>> START EXTRACTED ENTRIES

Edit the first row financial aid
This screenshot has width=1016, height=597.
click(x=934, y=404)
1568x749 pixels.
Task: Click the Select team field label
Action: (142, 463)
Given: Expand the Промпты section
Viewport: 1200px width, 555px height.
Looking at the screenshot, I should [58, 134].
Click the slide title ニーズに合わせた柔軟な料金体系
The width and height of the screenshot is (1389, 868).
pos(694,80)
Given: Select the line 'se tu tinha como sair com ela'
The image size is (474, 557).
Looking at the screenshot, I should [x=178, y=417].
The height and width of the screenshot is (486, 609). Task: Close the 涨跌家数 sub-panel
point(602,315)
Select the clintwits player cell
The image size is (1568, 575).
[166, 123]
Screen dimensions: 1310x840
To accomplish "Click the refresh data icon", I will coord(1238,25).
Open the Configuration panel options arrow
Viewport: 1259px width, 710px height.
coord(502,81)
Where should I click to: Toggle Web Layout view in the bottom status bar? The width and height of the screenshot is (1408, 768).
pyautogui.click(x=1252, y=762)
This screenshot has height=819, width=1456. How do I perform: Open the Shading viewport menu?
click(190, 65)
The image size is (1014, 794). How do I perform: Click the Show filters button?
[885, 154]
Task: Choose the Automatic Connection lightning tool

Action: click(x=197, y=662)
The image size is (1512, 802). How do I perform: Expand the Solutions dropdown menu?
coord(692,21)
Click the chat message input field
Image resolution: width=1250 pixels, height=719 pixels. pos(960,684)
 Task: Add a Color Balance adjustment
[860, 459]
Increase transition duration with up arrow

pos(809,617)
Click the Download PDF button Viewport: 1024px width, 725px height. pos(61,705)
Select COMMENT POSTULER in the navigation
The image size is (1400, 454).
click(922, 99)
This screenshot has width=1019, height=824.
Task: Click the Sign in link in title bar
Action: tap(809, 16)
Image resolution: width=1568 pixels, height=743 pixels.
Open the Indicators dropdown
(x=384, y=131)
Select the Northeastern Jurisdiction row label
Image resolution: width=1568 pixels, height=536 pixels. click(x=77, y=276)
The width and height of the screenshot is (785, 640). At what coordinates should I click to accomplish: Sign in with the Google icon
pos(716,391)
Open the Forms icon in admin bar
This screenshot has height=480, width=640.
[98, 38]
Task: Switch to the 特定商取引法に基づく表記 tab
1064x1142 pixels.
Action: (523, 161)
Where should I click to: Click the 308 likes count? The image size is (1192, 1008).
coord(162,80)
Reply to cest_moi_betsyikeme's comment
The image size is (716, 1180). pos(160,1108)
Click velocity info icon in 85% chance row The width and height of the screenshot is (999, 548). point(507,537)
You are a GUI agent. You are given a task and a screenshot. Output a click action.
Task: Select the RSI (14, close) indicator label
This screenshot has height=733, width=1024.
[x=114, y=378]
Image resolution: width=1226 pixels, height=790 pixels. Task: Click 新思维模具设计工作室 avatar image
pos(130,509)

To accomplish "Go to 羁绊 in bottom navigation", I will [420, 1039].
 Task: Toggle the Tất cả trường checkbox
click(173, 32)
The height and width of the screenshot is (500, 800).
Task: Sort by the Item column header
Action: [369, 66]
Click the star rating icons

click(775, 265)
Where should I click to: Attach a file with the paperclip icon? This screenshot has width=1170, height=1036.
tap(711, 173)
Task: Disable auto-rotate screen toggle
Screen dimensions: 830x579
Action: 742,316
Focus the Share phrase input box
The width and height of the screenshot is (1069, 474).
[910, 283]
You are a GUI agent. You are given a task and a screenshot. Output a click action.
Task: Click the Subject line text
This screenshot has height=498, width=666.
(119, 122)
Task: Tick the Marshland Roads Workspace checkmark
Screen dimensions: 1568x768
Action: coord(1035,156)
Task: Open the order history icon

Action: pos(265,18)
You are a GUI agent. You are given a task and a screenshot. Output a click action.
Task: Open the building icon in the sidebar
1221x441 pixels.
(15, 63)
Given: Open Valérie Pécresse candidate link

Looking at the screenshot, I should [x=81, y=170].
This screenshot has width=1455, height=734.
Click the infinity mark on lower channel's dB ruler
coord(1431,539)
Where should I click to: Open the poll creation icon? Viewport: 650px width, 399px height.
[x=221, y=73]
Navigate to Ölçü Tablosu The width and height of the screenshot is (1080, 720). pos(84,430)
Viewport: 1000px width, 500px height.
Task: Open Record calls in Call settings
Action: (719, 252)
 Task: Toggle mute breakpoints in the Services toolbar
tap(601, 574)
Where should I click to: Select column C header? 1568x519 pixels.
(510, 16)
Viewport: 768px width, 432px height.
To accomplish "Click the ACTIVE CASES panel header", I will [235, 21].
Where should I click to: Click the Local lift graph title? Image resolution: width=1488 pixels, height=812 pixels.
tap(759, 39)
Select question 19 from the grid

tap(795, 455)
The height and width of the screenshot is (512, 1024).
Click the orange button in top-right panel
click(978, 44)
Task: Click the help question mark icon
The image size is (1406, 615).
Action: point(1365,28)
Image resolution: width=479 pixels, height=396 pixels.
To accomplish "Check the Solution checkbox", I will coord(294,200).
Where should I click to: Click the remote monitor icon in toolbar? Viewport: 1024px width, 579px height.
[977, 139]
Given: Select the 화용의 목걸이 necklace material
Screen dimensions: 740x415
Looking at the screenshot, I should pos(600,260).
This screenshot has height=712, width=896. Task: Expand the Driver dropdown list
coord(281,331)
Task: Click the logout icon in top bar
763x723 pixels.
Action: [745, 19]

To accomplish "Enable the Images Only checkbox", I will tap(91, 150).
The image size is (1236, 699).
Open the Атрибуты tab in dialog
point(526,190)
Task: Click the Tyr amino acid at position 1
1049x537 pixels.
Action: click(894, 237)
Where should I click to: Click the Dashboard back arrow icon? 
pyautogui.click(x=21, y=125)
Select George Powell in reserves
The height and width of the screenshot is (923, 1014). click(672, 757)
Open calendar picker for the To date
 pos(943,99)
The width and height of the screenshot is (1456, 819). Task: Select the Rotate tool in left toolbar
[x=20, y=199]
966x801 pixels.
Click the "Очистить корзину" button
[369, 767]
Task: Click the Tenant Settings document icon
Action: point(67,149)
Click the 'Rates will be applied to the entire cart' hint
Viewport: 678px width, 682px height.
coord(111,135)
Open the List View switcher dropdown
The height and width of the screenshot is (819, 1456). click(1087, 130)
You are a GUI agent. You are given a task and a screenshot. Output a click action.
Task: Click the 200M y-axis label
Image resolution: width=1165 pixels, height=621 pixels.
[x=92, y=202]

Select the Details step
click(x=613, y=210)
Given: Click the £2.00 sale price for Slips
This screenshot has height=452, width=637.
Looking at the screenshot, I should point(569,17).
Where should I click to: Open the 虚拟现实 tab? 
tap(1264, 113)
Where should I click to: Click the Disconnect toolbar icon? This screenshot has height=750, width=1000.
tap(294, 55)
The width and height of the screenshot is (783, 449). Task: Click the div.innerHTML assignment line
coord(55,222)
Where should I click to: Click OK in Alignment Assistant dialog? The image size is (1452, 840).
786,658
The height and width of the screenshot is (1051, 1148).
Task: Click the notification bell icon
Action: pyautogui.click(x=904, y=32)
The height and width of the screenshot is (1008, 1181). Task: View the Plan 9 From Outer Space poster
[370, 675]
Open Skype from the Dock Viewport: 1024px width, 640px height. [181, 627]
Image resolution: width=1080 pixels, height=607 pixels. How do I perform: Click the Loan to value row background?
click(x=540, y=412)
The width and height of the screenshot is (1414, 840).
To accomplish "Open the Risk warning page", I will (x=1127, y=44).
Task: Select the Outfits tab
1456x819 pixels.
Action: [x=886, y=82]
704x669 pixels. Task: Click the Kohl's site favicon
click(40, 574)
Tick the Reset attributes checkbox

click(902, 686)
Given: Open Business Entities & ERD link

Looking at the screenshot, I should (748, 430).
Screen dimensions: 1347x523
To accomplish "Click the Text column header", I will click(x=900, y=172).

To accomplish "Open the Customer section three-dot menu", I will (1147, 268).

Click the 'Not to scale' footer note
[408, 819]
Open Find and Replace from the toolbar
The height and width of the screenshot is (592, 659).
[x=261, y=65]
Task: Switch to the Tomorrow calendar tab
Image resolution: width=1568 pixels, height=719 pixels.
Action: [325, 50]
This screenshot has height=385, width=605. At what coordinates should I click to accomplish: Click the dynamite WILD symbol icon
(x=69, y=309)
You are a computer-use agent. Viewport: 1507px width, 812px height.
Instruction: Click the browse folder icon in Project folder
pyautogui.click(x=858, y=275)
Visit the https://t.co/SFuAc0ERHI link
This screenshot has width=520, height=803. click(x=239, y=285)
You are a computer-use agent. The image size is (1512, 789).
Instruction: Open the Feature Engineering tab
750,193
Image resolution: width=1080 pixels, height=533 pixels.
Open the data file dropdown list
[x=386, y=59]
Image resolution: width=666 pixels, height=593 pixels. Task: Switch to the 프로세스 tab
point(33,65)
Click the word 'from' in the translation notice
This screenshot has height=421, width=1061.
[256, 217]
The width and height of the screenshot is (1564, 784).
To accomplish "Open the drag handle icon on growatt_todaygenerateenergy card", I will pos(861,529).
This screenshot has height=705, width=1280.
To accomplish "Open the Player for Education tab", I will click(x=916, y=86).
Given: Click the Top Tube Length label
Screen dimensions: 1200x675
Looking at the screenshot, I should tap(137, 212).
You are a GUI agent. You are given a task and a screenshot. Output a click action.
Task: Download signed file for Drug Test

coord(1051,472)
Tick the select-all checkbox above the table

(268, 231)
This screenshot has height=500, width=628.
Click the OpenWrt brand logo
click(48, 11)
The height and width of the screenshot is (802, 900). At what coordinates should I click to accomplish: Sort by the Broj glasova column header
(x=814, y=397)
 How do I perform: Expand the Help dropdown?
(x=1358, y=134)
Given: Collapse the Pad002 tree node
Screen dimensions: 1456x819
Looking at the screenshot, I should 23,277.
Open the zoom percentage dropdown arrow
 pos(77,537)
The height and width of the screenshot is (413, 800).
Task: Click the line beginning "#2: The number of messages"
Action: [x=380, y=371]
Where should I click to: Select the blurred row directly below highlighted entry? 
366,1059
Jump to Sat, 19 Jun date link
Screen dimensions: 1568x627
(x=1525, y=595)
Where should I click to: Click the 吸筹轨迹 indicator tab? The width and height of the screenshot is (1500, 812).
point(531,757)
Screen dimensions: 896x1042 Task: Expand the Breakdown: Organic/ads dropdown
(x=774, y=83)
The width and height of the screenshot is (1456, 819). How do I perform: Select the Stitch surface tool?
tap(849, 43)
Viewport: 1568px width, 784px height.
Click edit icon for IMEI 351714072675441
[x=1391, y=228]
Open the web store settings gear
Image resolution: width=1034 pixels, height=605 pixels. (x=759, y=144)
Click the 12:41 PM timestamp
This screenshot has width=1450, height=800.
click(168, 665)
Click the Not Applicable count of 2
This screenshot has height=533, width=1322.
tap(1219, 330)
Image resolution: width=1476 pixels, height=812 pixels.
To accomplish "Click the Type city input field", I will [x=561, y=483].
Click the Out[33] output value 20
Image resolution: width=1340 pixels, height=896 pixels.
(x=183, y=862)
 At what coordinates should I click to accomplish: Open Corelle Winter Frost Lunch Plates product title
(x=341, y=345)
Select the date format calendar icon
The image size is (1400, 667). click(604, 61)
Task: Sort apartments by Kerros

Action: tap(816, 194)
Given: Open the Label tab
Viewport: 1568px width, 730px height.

>> END EXTRACTED ENTRIES

GIVEN PROBLEM:
Extract the lines from the one containing "Task: Switch to the 特定商取引法に基づく表記 tab" through the one containing "[x=114, y=378]", both included, and reproduce them verbatim.

CORRECT ANSWER:
Task: Switch to the 特定商取引法に基づく表記 tab
1064x1142 pixels.
Action: (523, 161)
Where should I click to: Click the 308 likes count? The image size is (1192, 1008).
coord(162,80)
Reply to cest_moi_betsyikeme's comment
The image size is (716, 1180). pos(160,1108)
Click velocity info icon in 85% chance row The width and height of the screenshot is (999, 548). point(507,537)
You are a GUI agent. You are given a task and a screenshot. Output a click action.
Task: Select the RSI (14, close) indicator label
This screenshot has height=733, width=1024.
[x=114, y=378]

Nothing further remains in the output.